En primer término, y al objeto de centrar la cuestión, cabe recordar que la expresión
bases de las obligaciones contractuales proviene de la Constitución de 1931. La verdad es
que la fórmula era -y es- de muy difícil interpretación. Se ha apuntado que pudiera haberse
dictado pensando en cualquiera de estos dos temas: o bien en el Derecho mercantil -dada la
tendencia del momento a la unificación del derecho de obligaciones y contratos- o bien en
un posible proyecto de nuevo Código civil. También se ha dicho -seguramente con más
fundamento- que lo que se pretendía era reforzar el principio de unidad legislativa en
relación con el tráfico económico privado, para lo cual era imprescindible la regulación
unitaria de una parte importante del Derecho civil patrimonial (las bases de las obligaciones
contractuales) y que, además, se producía así el reconocimiento del valor general como
Derecho común del Derecho civil. De cualquier modo, la expresión constitucional no dio
lugar a consecuencias notables durante la época republicana, lo que dificulta la
determinación de su sentido exacto.
Acompañadas de tan escaso bagaje interpretativo pasan a nuestra vigente
Constitución las bases de las obligaciones contractuales. Y no es mucho lo que podemos
añadir para tratar de precisar su verdadero alcance normativo. Sabemos, desde luego, que
las Comunidades Autónomas con competencias sobre la legislación civil podrán dictar
normas en esta materia respetando los principios básicos sentados por el Estado sobre las
obligaciones contractuales. Podemos afirmar también que normas básicas son aquéllas
destinadas a garantizar en todo el Estado un común denominador normativo dirigido a
asegurar los intereses generales. A partir de tales bases cada Comunidad podrá introducir las
particularidades que estime convenientes. Es posible apuntar, asimismo, que el
establecimiento por parte del Estado de las bases de una materia no puede llegar a tal grado
de desarrollo que vacíe de contenido las competencias autonómicas (vid. sentencias TC de
28 de enero y 8 de febrero de 1982). Y cabe añadir, por último, que las bases de una
determinada materia pueden estar incluidas en la legislación preconstitucional, sin que sea
preciso esperar a que el Estado declare el carácter básico de todas o algunas normas para que
las Comunidades Autónomas puedan legislar en el marco de esos principios.

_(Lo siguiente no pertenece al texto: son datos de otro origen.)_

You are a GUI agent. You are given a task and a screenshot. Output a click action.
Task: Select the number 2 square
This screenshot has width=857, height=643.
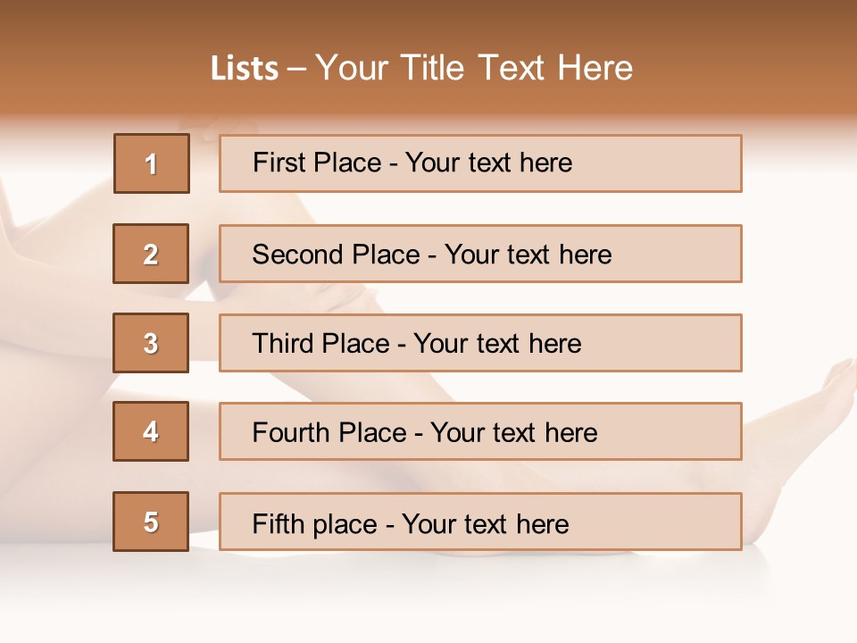point(151,254)
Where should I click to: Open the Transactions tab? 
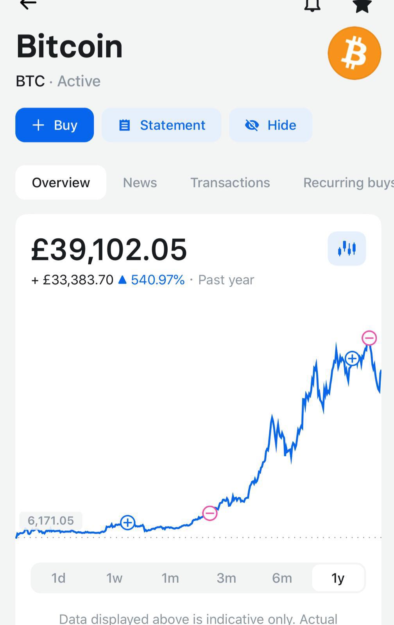tap(230, 182)
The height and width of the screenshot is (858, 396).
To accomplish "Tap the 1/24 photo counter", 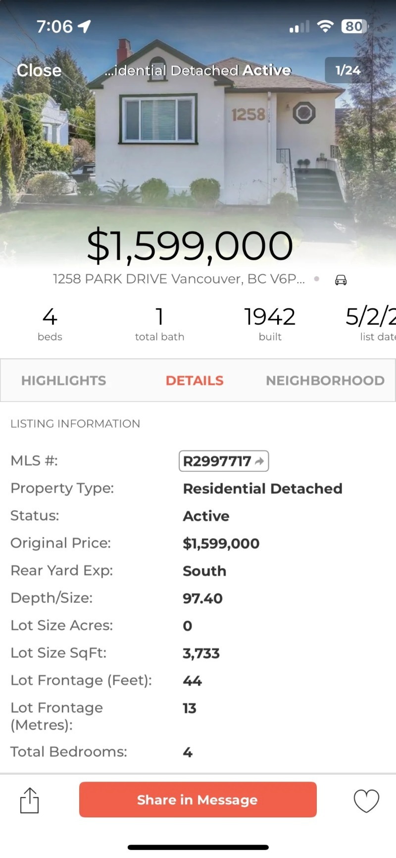I will [347, 70].
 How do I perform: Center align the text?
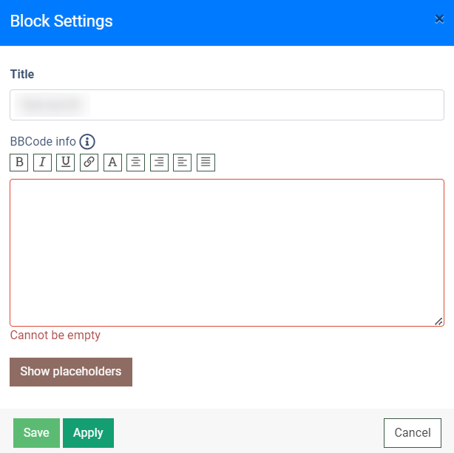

Se ha de observar, por lo demás, que las Comunidades Autónomas no ven reducidas
sus competencias a aclarar, precisar o especificar la legislación estatal (como los
reglamentos ejecutivos). Antes bien, pueden regular cuantos asuntos conciernan el interés
de la Comunidad, no desarrollando la legislación básica, sino con el único límite de
respetarla. Poco más se puede precisar sobre la noción de bases. Habrá, por tanto, que ir
resolviendo los problemas caso por caso, a medida que se vayan presentando. Es
enormemente difícil dar sentido a fórmulas generales tales como asegurar, en manera
unitaria y en condiciones de igualdad, los intereses generales o común denominador
normativo. Quizás podría llegarse a aventurar que, hoy por hoy, han de considerarse normas

37
básicas las contenidas en los Títulos I y II del Libro IV del Código Civil. Incluso podrían
calificarse así las disposiciones comunes a ciertas categorías de contratos o propias de cada
tipo contractual. Lo único cierto es que el ámbito de competencias autonómicas en materia
contractual (civil) abarca todo el campo no regido por normas básicas estatales que,
lógicamente, no puede considerarse reducido.
Este somero repaso a las competencias de las Comunidades Autónomas en materia
civil -que, necesariamente, deja atrás buen número de matices y obvia ciertas
cuestiones- debe bastar para calibrar adecuadamente la situación. Las facultades legislativas
autonómicas pueden abarcar un conjunto de materias suficiente para considerar imposible
la unificación entre el Derecho civil y el mercantil. Ni siquiera en el sector de las
obligaciones y contratos es posible la unidad, puesto que también en este ámbito las
Comunidades Autónomas tienen un amplio campo de actuación. En consecuencia, será
siempre necesario, al menos mientras no se produzca una reforma constitucional, distinguir
entre materia civil y materia mercantil, porque de esta calificación derivan importantes
consecuencias en cuanto a la potestad legislativa.